PLANO DE SAÚDE TEM PRAZO PARA AUTORIZAR ATENDIMENTO MÉDICO

As operadoras de planos de saúde devem oferecer cobertura de procedimentos médicos e/ou hospitalares dentro dos prazos estabelecidos pela Agência Nacional de Saúde Suplementar (ANS).

De acordo com a Resolução Normativa n. 259, de 2011, esses prazos são:

  • Casos de Urgência ou Emergência – cobertura imediata;
  • Consultas – de 07 a 14 dias úteis, dependendo da especialidade médica;
  • Exames laboratoriais – 03 dias úteis;
  • Demais exames e serviços de diagnóstico – 10 dias úteis;
  • Terapias em regime ambulatorial – 10 dias úteis;
  • Atendimento em regime de hospital dia – 10 dias úteis
  • Cirurgias eletivas e procedimentos de alta complexidade – 21 dias úteis.

Em caso de negativa de cobertura para o procedimento

Quando a operadora de saúde glosar a cobertura do pedido médico, ela tem o dever de informar que o procedimento foi negado imediatamente após o recebimento da solicitação.

Na hipótese de não ser possível fornecer resposta imediata, a operadora terá o prazo de até 05 dias úteis para apresentar essa resposta diretamente ao paciente beneficiário do plano de saúde, nos termos do artigo 9º da Resolução Normativa n. 395, de 2016.

Resposta por escrito

O consumidor tem o direito de exigir o motivo da negativa por escrito. Para tanto, deverá fazer o requerimento através da central de atendimento da operadora de saúde e esta terá o prazo de 24 horas para encaminhar o motivo da negativa ao consumidor.

O que fazer se o procedimento não for disponibilizado no prazo de atendimento?

Neste caso, o consumidor deve reclamar para a ANS através do Disque ANS (0800 7019656) ou através do site no endereço:http://www.ans.gov.br/planos-de-saude-e-operadoras/espaco-do-consumidor/central-de-atendimento-ao-consumidor.

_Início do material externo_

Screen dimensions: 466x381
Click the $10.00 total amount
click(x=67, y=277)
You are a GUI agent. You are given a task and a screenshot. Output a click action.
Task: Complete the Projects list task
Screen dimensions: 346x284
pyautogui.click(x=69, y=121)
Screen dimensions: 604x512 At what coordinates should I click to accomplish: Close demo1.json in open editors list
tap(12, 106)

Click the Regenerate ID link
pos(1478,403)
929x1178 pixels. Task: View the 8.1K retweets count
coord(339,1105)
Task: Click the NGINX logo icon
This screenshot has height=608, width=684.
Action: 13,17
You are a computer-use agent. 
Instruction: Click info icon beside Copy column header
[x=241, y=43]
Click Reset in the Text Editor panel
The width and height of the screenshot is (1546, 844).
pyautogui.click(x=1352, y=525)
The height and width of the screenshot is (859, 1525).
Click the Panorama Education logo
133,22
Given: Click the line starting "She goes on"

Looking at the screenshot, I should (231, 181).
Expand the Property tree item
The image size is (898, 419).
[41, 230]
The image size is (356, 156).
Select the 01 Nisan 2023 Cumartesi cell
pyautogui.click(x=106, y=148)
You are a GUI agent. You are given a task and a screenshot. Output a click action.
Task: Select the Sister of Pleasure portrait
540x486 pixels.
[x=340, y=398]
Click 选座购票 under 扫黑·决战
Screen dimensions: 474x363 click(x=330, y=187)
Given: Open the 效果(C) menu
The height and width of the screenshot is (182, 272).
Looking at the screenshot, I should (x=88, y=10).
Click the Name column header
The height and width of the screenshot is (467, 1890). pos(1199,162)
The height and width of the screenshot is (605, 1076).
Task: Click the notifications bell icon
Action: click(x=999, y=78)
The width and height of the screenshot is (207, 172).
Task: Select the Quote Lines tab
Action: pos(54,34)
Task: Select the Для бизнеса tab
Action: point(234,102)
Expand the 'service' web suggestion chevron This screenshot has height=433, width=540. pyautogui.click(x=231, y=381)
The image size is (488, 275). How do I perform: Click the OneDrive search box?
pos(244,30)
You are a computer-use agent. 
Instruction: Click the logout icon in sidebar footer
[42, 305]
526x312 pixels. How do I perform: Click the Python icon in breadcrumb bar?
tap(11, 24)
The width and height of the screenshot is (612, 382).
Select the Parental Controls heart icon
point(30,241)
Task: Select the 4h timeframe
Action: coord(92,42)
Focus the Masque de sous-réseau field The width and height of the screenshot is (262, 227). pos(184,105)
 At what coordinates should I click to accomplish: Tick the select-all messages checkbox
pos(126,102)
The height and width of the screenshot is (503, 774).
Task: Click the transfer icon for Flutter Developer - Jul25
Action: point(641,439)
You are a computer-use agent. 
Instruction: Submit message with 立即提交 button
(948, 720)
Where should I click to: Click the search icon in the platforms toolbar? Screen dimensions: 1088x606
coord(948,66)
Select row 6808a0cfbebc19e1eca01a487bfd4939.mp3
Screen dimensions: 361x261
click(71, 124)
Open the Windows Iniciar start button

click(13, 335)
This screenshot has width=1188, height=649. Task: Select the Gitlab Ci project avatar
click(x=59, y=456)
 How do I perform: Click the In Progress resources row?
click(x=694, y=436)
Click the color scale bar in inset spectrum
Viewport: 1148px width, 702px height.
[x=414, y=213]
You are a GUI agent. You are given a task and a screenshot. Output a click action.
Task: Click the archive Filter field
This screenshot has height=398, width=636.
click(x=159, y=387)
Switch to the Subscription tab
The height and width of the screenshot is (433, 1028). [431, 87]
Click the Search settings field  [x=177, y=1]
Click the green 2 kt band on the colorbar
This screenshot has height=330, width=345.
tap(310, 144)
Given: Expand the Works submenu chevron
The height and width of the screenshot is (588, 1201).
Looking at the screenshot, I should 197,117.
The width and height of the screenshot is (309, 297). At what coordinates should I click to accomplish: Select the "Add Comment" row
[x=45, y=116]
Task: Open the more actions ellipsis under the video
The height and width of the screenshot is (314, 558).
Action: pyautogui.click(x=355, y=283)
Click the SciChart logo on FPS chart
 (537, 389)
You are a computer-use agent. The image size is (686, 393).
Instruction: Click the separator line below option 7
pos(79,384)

Recebida a reclamação relacionada a falta de atendimento, a ANS notificará a operadora de saúde para solucionar a demanda do consumidor no prazo de 5 dias úteis e, no mesmo prazo, prestar informações ao consumidor.

Se a operadora não solucionar o problema e a ANS julgar que é o consumidor quem tem razão, a operadora de saúde será autuada e terá que pagar uma multa.

Se houver um grande número de reclamações julgadas procedentes, a ANS poderá suspender a comercialização do plano de saúde.

Atente-se que é extremamente raro a ANS reconhecer a procedência da reclamação do consumidor, porque o litígio envolve análise de cláusula contratual sendo que a agência reguladora não tem competência para declarar ilegalidade contratual. Além disso, mesmo quando se reconhece a razão para o beneficiário do plano de saúde, a operadora é multada, mas essa multa não é revertida para o consumidor.

 

Então não vale a pena reclamar na ANS?

Infelizmente, a atuação da ANS é limitada. Em razão disso, muitos consumidores que reclamam perante a agência reguladora não conseguem ter acesso ao tratamento que foi negado e que foi o motivo da reclamação.

Mesmo assim, é importante fazer essa reclamação para a agência reguladora, pois dessa forma o mercado terá dados para analisar e implantar novas medidas. Sem essas reclamações, a ANS não terá números para avaliar o comportamento das operadoras de saúde e, sem esses dados, não conseguirá avaliar o que é necessário para melhorar o sistema.

Considerando que em muitos casos o problema não é solucionado com auxílio da ANS, o Poder Judiciário acaba sendo um caminho muito mais efetivo para o paciente, pois quando se fala em saúde, muitas vezes não é possível aguardar prazos e contar com a boa-fé das operadoras.

Portanto, ainda que o consumidor opte por fazer valer seus direitos através da Justiça, também é importante que seja feita a reclamação para a ANS.